Acceptance: concurrent reader never observes an uncommitted/rolled-back row; crash mid-commit
leaves zero partial effect. Tests in tests/test_transactions.py. Effort: 1.5–2 wks.
Risk: high — couples to P1.1; do them together.
P1.3 — Cursor pagination on read endpoints 🟠 scale
Section titled “P1.3 — Cursor pagination on read endpoints 🟠 scale”Where: _api.py query/hyperedge GETs (/v1/query, /v1/hyperedges), C hm_range_query.
Problem: results return in one shot → OOM on large sets (no limit/offset on range queries).
Change: opaque cursor = (last_bucket_id, last_offset) encoded base64. Add limit (default
1000, max 10k) + cursor params; C range query resumes from the cursor instead of scanning from
zero. Response carries next_cursor (null at end).
Acceptance: 1M-row table paginates in bounded memory; cursor round-trips. Effort: 1 wk. Risk: medium.
P1.4 — Query timeouts & cancellation 🟠 reliability
Section titled “P1.4 — Query timeouts & cancellation 🟠 reliability”Where: _api.py query execution; C query loop.
Change: server-side deadline (HMDB_QUERY_TIMEOUT_MS, default 30s). C scan loop checks a
deadline/cancel flag every K rows and returns a partial-with-timed_out=true or raises. Prevents
a single pathological full-scan from blocking the write lock indefinitely.
Acceptance: a deliberately huge full-scan aborts at the deadline with 504. Effort: 0.5–1 wk. Risk: medium (touches the C hot loop).
P1.5 — Collapse 3 processes → 1 clean boundary 🟠 architecture
Section titled “P1.5 — Collapse 3 processes → 1 clean boundary 🟠 architecture”Where: server/_core/index.ts (spawns FastAPI + bridge), server/hypermesh_bridge.py.
Change: Node keeps only the web/tRPC + auth role and talks to one FastAPI over HTTP
(HYPERMESH_API_URL). Delete the bridge (after P0.4 deprecation). Add a supervised health-check:
if FastAPI is unreachable, tRPC returns a clean 503 with a “backend starting” state instead of
opaque 502s. Document the two-process topology (web + db-api) as the supported deployment.
Acceptance: one node + one python process; bridge gone; FastAPI-down → graceful 503.
Effort: 1 wk. Risk: medium.
P1.6 — SDK to 1.0 (the front door) 🟢 adoption
Section titled “P1.6 — SDK to 1.0 (the front door) 🟢 adoption”Where: sdk-ts/src/ — strongest existing surface (typed, zero-dep).
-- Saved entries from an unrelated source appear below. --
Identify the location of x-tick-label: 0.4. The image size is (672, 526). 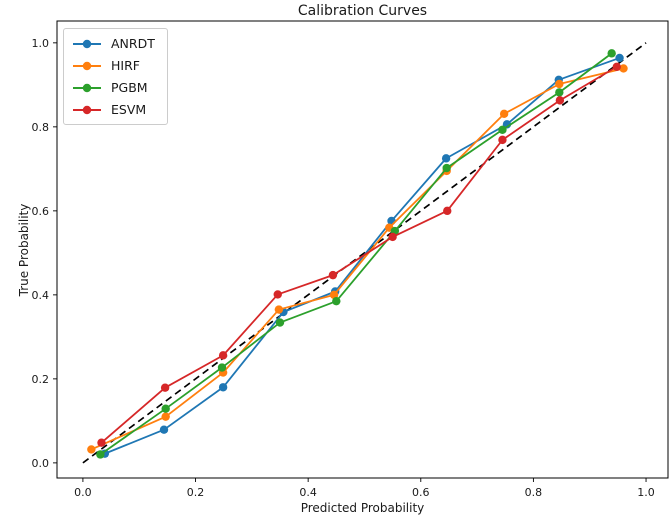
(308, 492).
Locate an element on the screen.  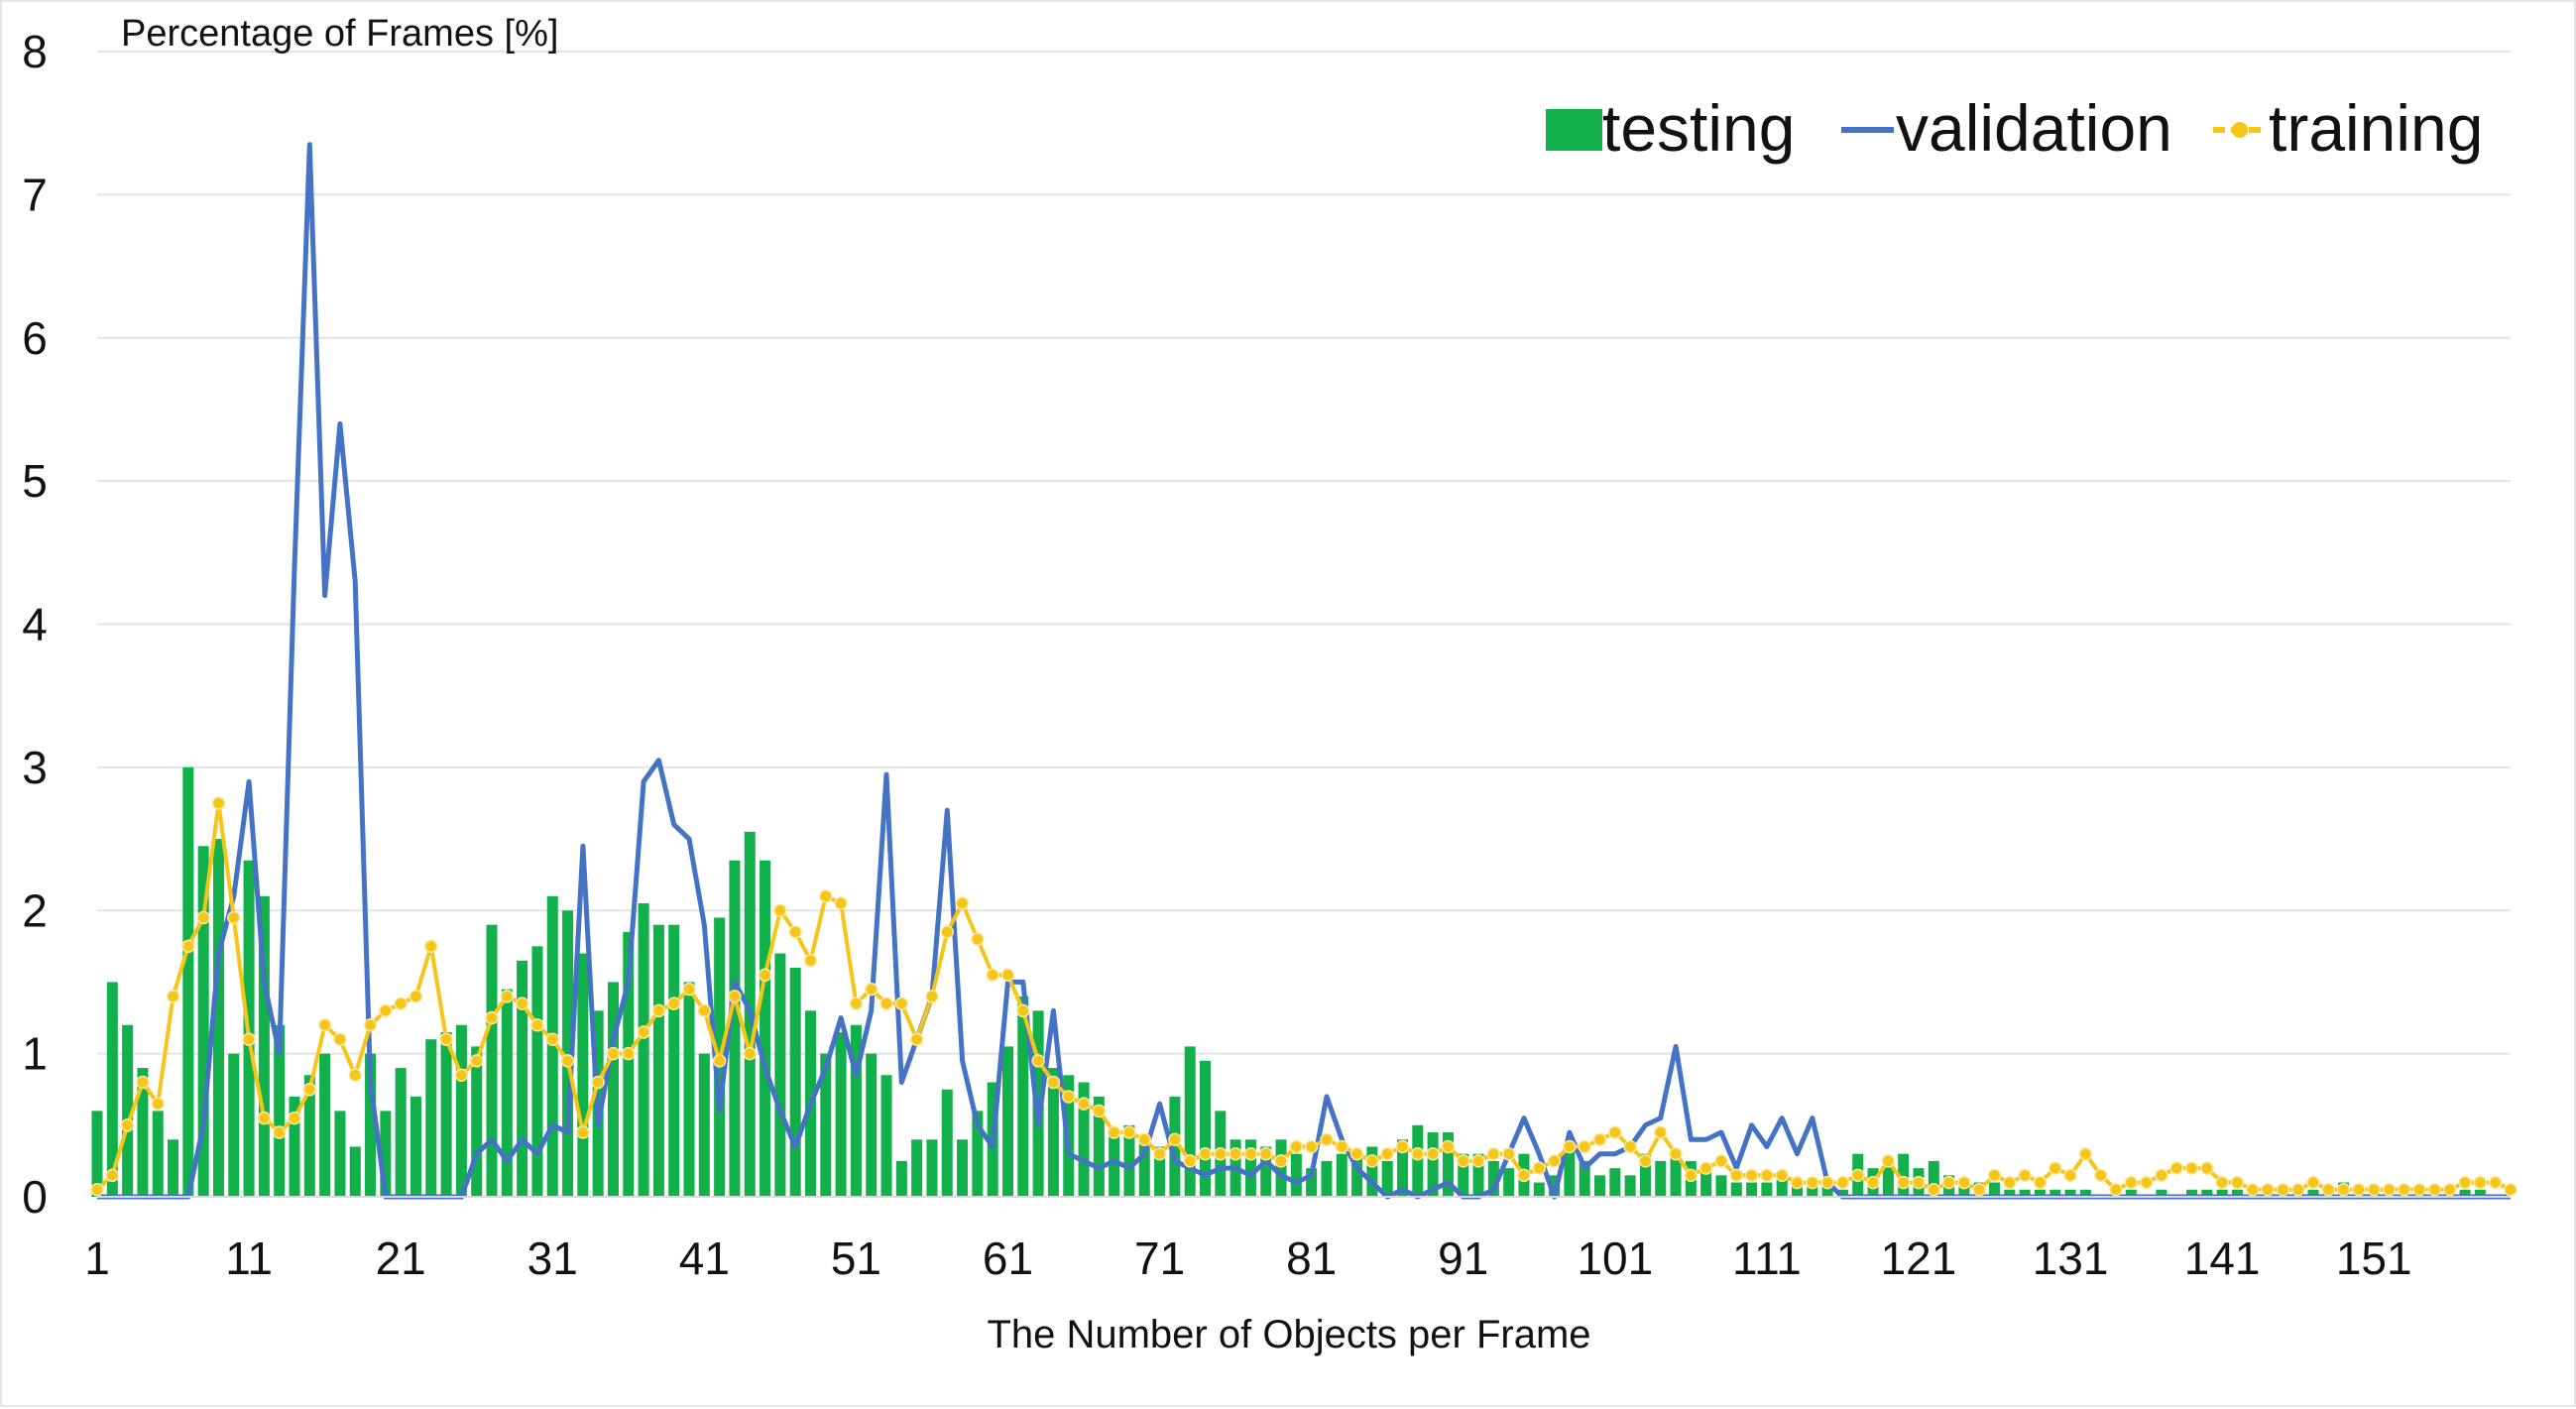
x-tick-label: 121 is located at coordinates (1919, 1258).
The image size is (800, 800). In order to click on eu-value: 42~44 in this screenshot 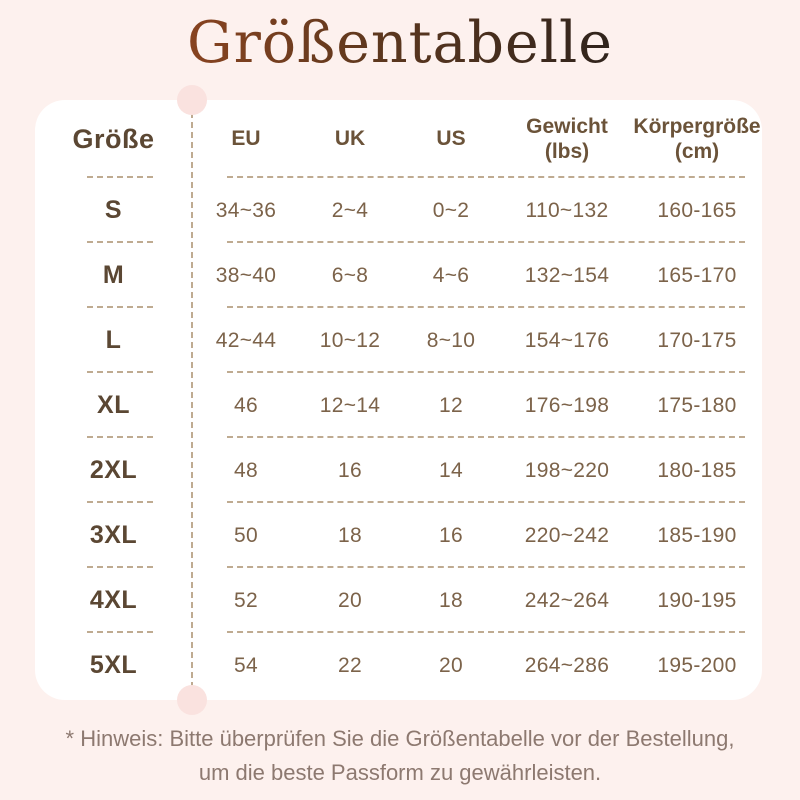, I will do `click(246, 340)`.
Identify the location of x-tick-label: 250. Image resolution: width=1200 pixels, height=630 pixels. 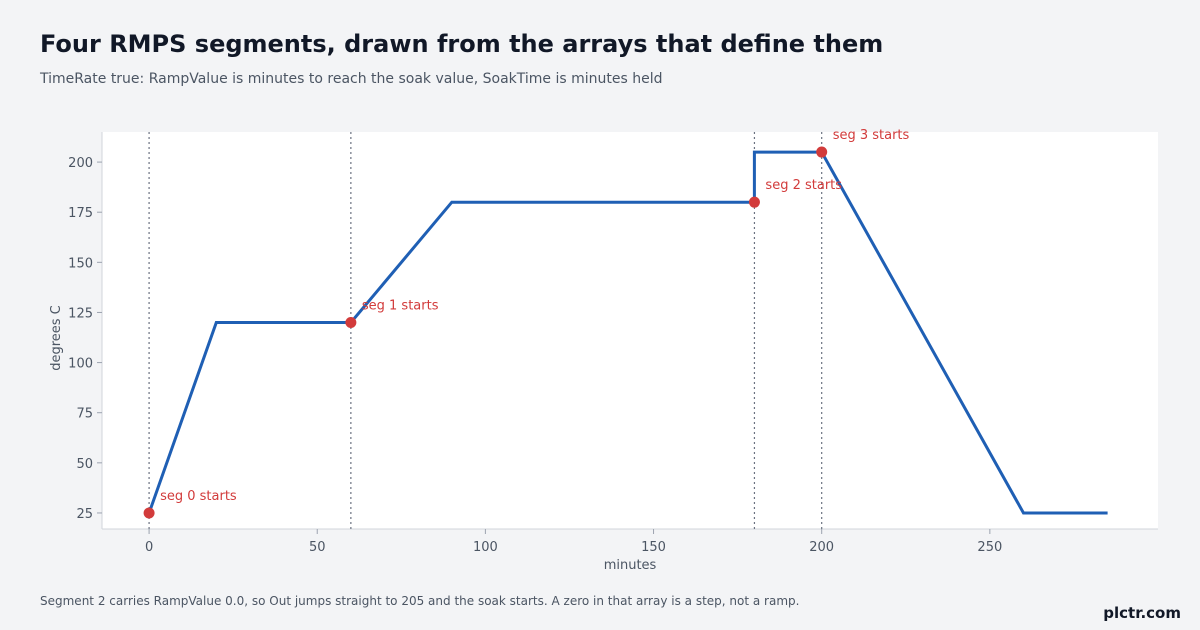
(990, 548).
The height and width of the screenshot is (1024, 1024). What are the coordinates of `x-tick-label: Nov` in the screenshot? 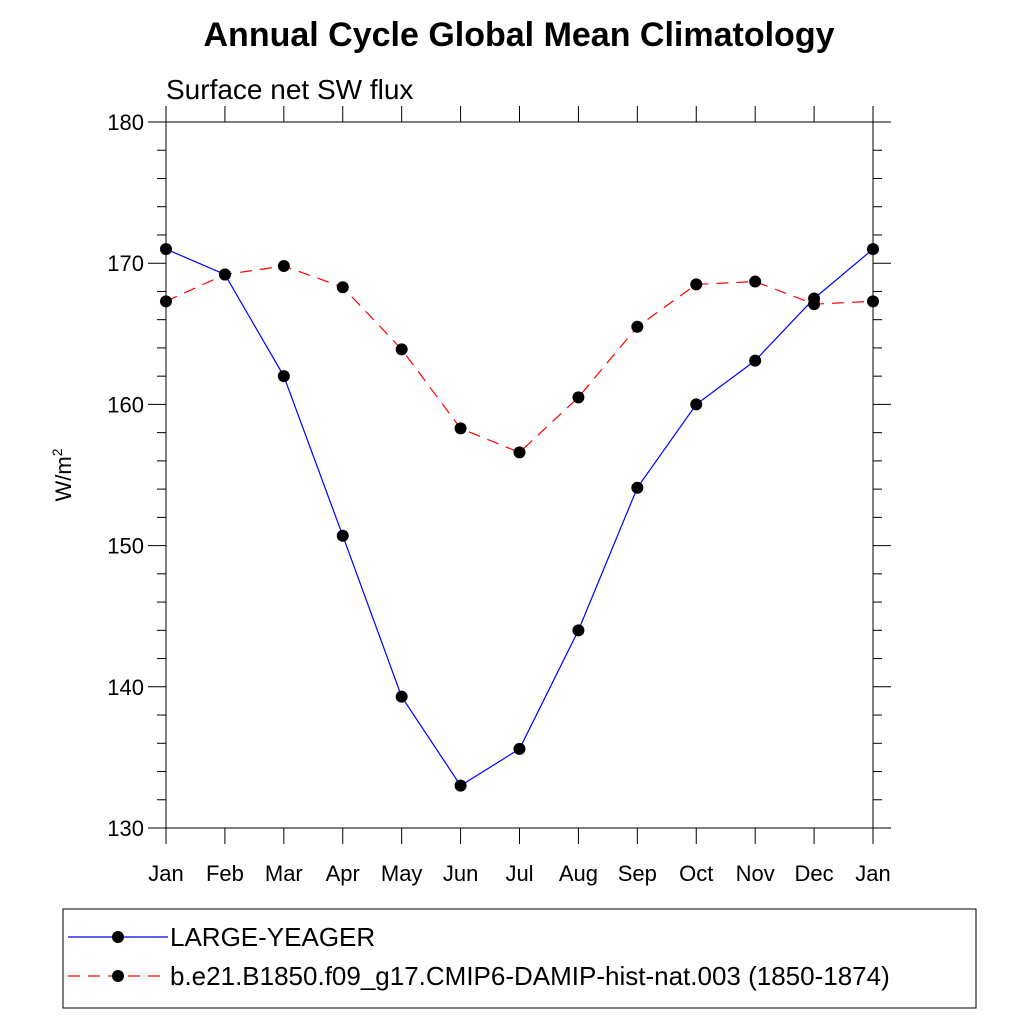 It's located at (756, 874).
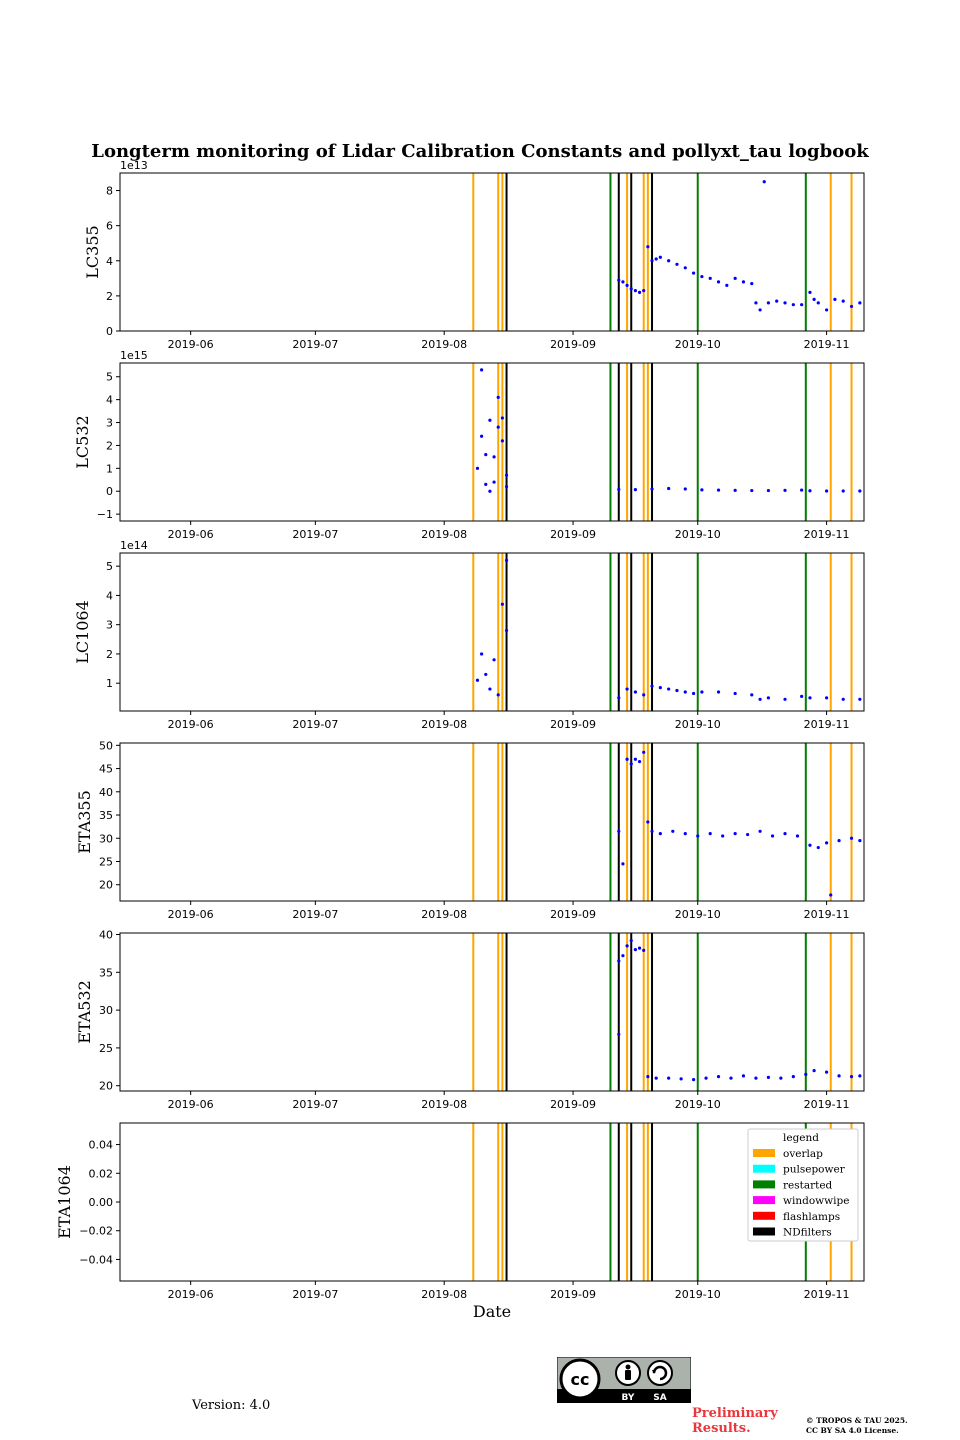  Describe the element at coordinates (803, 1154) in the screenshot. I see `legend-label-overlap: overlap` at that location.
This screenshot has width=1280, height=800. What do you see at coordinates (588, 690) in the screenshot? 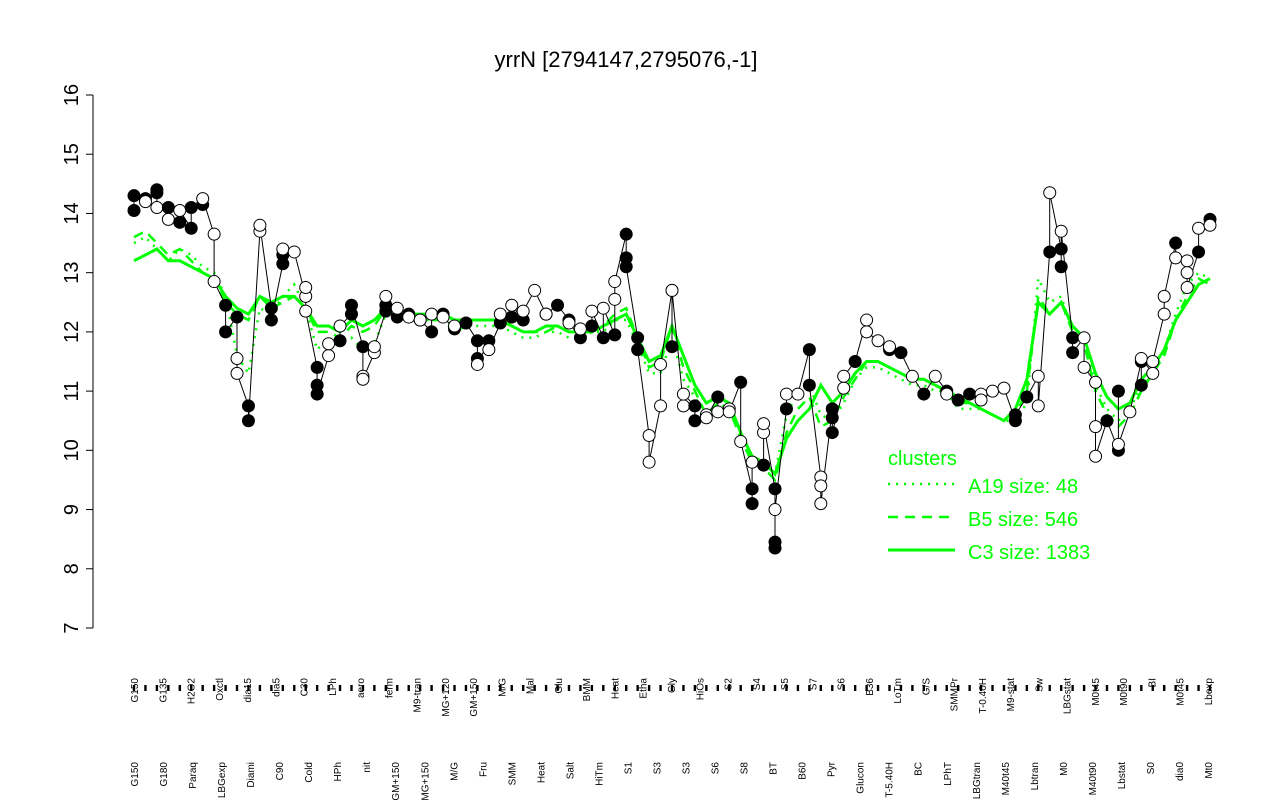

Change: full type coverage for connectors/analytics/virtual (currently partial); retry + backoff with idempotency awareness; semver 1.0 + CHANGELOG; quickstart README (“install → create table → insert → query in 10 lines”); publish pipeline.
Acceptance: 1.0 published, npm i quickstart runs end-to-end against a local server.
Effort: 1 wk. Risk: low.
P1.7 — CI/CD + automated backups 🟠 ops
Section titled “P1.7 — CI/CD + automated backups 🟠 ops”Where: new .github/workflows/ci.yml; docker-compose*.yml; _cli.py backup
(539-619).
Change:
- CI:
pytest(incl. new injection/crash/txn suites),tsc,vitest,docker build, a dependency/secret scan. Block merge on red. - Backups: a sidecar/cron that runs
hmdb backupon a schedule to a configured target (S3/GCS), with restore-verification in CI (backup → restore → integrity check).
Acceptance: PRs run CI green-gated; nightly backup artifact produced and test-restored. Effort: 1 wk. Risk: low.
Sequencing / dependencies
Section titled “Sequencing / dependencies”- Phase 0 ships first, independently (days).
- P1.1 + P1.2 are joined (durability + atomic commit share the WAL changes) — do as one ~3–4 wk workstream, behind the fault-injection suite.
- P1.3/P1.4 parallelizable after P1.1 lands (they touch the C query path; coordinate merges).
- P1.5/P1.6/P1.7 are independent and can run in parallel by a second person.
Explicit non-goals for Phases 0–1
Section titled “Explicit non-goals for Phases 0–1”- No Snowflake/Postgres Virtual backend; Virtual stays DuckDB + “experimental.”
- No new AI surface; SNN/RAG stay as-is, labeled experimental.
- No new Mayo/JAMA ML claims beyond the honest reframe in P0.5.